**页面摘录**
'''
43

使用Tensorflow实现文本分类模型

 4 years ago
source link: https://www.tuicool.com/articles/Er2I3iz
Go to the source link to view the article. You can view the picture content, updated content and better typesetting reading experience. If the link is broken, please click the button below to view the snapshot at that time.

在很早的一篇博文中 在Keras模型中使用预训练的词向量 ,我们介绍了如何使用Keras实现一个卷积神经网络的文本分类模型。基于CNN的文本分类模型简直是新手学习一个深度学习框架的绝佳练手项目,所以,这篇博文我们将介绍一个基于tensorflow的卷积神经网络的文本分类模型,记录一下自己在学习tensorflow时候的爬坑过程。

模型简介

模型架构如图所示:

NBF3UbA.png!web

从左向右看,第一层是词嵌入层,主要将输入文本词映射到一个低维空间中;第二层是卷积层,通过不同宽度的卷积核在词矩阵上进行卷积操作,,例如卷积核的大小为3,4,5,以此捕获n-gram语义信息;第三层是池化层,我们对卷积后的向量进行最大池化操作并将向量拼接在一起,捕获句子中最明显的特征;最后,我们将向量送入全连接层中,进行最终的分类。

我们的模型大致就是按照上述架构进行搭建的,使用预训练的词向量(glove.6B.100),你也可以使用其它流行的预训练词向量,如elmo或者基于BERT的预训练词向量。

卷积神经网络的文本分类模型是基于tensorflow实现的,主要分下三个部分:数据预处理,模型模块,模块训练。

数据预处理

$\color{red}{炼丹的道路千万条,数据预处理第一条}$。我们首先来看如何对数据进行处理

第一步是加载数据,加载完数据,我们对数据进行构建一个字典,为后续处理提供基础:

def char_mapping(sentences,lower):
    #获取词的列表
	chars = [[x.lower() if lower() else x for x in s.split()] for s in sentence]
    dico = cretae_dico(chars)
'''
**提供资料**
'''
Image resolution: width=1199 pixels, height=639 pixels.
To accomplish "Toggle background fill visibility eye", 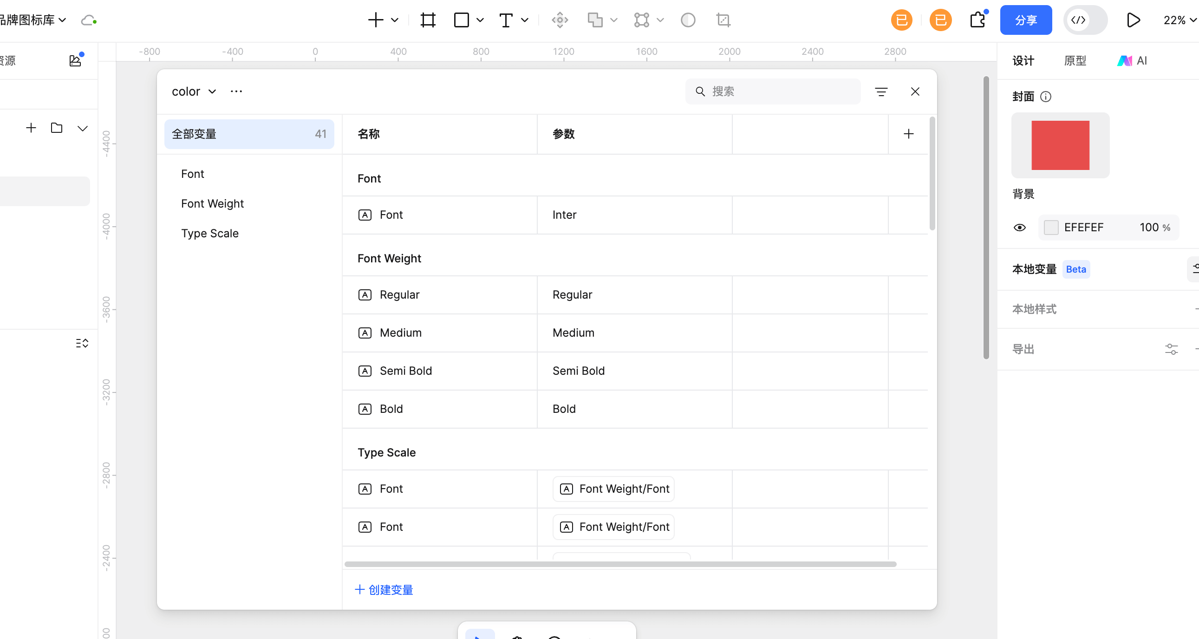I will pyautogui.click(x=1019, y=228).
'''
**待解问题**
(1) 请重写文本分类模型页面摘录中以“从左向右看,第一层是词嵌入层”开头、直至“预处理,模型模块,模块训练。”为止的部分，并将其中的“全连接层”替换为“稠密层”。
(2) 请将页面摘录中的句子“我们的模型大致就是按照上述架构进行搭建的,使用预训练的词向量(glove.6B.100),你也可以使用其它流行的预训练词向量,如elmo或者基于BERT的预训练词向量。”译为英文。
以上资料无需参考。

**任务解答**
(1)
从左向右看,第一层是词嵌入层,主要将输入文本词映射到一个低维空间中;第二层是卷积层,通过不同宽度的卷积核在词矩阵上进行卷积操作,,例如卷积核的大小为3,4,5,以此捕获n-gram语义信息;第三层是池化层,我们对卷积后的向量进行最大池化操作并将向量拼接在一起,捕获句子中最明显的特征;最后,我们将向量送入稠密层中,进行最终的分类。

我们的模型大致就是按照上述架构进行搭建的,使用预训练的词向量(glove.6B.100),你也可以使用其它流行的预训练词向量,如elmo或者基于BERT的预训练词向量。

卷积神经网络的文本分类模型是基于tensorflow实现的,主要分下三个部分:数据预处理,模型模块,模块训练。

(2) Our model is built roughly according to the architecture described above and uses pre-trained word vectors (glove.6B.100); you can also use other popular pre-trained word vectors, such as elmo or BERT-based pre-trained word vectors.